Mondiaux en Corée : la belle histoire écrite par le Lorrain Ludovic Remy et les Bleues

1947, 1991 et 2024. A seulement trois reprises dans son histoire, le ping féminin tricolore a décroché une médaille mondiale. 33 ans après, les Bleues viennent de monter sur le podium en Corée et ont changé de dimension à cinq mois des Jeux de Paris. A la genèse de cet exploit, un homme : le Vosgien Ludovic Remy. L’enfant de Cheniménil, au parcours incroyable, livre ses émotions.

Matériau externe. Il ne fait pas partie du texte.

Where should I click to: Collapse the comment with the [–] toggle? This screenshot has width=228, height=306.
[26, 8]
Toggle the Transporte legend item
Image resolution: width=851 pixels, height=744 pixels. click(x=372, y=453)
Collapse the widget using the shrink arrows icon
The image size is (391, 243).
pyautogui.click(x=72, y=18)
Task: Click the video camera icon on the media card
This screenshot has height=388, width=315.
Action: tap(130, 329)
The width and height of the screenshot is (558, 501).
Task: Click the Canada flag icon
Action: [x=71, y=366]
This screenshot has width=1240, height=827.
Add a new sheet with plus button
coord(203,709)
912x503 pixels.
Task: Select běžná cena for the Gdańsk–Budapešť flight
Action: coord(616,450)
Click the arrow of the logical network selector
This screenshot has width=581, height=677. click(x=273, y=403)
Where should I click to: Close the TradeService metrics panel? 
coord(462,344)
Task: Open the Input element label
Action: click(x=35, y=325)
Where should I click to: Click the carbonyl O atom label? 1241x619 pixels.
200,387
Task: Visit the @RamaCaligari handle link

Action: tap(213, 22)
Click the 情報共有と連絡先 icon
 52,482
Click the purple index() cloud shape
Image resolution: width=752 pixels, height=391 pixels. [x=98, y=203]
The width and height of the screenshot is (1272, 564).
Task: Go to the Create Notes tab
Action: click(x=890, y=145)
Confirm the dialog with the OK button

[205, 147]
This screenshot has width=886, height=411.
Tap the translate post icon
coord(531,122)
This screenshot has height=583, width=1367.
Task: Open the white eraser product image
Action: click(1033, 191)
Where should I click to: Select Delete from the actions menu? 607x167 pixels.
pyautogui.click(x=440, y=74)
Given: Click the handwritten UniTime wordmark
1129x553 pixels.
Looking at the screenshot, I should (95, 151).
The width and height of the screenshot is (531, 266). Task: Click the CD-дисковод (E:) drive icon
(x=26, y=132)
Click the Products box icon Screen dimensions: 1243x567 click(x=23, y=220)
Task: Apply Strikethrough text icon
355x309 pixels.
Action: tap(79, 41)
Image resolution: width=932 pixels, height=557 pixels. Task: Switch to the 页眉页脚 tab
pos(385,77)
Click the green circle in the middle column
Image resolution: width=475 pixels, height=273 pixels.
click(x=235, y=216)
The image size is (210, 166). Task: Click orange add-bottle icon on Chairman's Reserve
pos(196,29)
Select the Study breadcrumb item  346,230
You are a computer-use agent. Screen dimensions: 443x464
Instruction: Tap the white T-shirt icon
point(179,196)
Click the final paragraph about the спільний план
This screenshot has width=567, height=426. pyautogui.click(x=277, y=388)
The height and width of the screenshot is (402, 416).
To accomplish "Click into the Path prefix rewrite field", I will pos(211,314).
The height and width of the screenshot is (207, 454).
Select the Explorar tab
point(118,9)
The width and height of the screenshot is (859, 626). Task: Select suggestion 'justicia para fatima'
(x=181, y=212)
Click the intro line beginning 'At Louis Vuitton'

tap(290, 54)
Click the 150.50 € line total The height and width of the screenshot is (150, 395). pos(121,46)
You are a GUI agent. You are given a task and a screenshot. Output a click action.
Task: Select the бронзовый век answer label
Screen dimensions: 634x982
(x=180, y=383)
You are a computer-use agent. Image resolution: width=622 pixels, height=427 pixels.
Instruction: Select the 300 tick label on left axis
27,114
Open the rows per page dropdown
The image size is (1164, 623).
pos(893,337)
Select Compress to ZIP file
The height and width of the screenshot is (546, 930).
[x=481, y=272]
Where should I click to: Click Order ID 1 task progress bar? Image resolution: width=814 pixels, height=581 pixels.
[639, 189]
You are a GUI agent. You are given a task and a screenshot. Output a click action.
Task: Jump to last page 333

Est-ce qu’on peut considérer que vous venez de vivre vos plus grandes émotions sportives ?
« Je pense que oui. Une médaille en championnat du monde, c’est toujours… Enfin, pas toujours parce que je ne l’avais jamais fait. Mais c’est quelque chose que je n’avais pas forcément imaginé. Je suis quelqu’un qui avance et qui essaie d’être performant sans se donner de limites. Mais bon dans le contexte du ping mondial féminin, plus concurrentiel que le masculin, ça paraissait difficile. Il faut mesurer la portée de cet exploit même si on ne se rend pas encore trop compte. Mon plan de route va plus vite que prévu. »

On a en tête l’image de la qualification pour le carré final avec Prithika Pavade au sol et vous, comment dire…
« J’étais complètement KO, inerte, j’avais déconnecté mon cerveau (rires). Ce sont des moments qu’on a envie de prolonger pour que ça ne s’arrête jamais. »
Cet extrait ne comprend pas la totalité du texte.